Can three axes organize all possible argument schemes?

The Periodic Table of Arguments proposes that any argument can be located along three orthogonal axes. The first distinguishes subject arguments from predicate arguments — derived from formal-linguistic analysis of how the constituents of an argument scheme are structured. The second distinguishes first-order from second-order arguments — in sign argumentation the standpoint is "Y is true of X", whereas in argument-from-authority the speaker's standpoint is just "X" and the acceptability of the whole standpoint becomes itself a subject. The third distinguishes proposition types — every argument has a standpoint proposition and a supporting proposition, each of which is a proposition of policy (P), value (V), or fact (F), generating nine combinations PP, PV, PF, VP, VV, VF, FP, FV, FF.

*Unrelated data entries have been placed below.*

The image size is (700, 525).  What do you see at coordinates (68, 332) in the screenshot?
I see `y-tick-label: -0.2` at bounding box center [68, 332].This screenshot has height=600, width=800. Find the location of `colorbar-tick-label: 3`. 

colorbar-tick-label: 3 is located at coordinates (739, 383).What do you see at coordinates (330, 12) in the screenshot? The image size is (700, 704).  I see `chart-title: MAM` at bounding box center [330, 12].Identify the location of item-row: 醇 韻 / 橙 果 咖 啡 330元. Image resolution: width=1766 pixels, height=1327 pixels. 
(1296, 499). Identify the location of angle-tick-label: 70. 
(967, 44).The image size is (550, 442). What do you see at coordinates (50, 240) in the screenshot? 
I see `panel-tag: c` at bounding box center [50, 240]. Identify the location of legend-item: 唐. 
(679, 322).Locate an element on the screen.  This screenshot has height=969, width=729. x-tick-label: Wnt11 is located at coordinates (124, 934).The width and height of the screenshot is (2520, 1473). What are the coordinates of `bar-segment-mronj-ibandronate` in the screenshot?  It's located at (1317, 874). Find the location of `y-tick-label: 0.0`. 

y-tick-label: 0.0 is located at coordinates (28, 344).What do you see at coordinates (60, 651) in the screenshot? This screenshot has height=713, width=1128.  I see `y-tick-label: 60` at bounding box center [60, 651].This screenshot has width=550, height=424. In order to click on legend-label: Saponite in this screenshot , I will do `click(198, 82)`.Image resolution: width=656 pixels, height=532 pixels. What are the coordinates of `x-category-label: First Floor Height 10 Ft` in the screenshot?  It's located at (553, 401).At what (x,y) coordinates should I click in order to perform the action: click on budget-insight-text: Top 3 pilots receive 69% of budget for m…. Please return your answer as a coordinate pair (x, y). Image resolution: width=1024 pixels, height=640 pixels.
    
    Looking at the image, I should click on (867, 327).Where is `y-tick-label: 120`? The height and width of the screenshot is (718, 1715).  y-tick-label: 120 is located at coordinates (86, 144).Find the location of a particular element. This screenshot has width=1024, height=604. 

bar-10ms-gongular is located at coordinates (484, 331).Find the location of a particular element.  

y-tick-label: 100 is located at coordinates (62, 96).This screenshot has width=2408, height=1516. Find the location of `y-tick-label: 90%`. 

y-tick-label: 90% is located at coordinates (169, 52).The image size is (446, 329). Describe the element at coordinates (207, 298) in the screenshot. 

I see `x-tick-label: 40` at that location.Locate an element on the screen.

The structural move is to replace an open-ended list of named schemes (sign, criterion, pragmatic, authority, ad baculum, similarity, equality, tradition, commitment, and dozens more) with coordinates in a three-axis space. Every named scheme in the existing literature maps onto a specific cell in this space. The space is closed; the list is not.

This is a genuine ordering principle rather than a taxonomy. Walton's list of 60+ schemes is a classification by family resemblance: schemes get added when a new pattern is recognized, and the boundaries are negotiable. Wagemans's table is a classification by combinatorics: the cells exist whether anyone has named the scheme in them or not, and every named scheme has exactly one address. The shift matters because the latter supports systematic comparison, computational identification, and the discovery of unfilled cells — claims that were not possible under the list approach.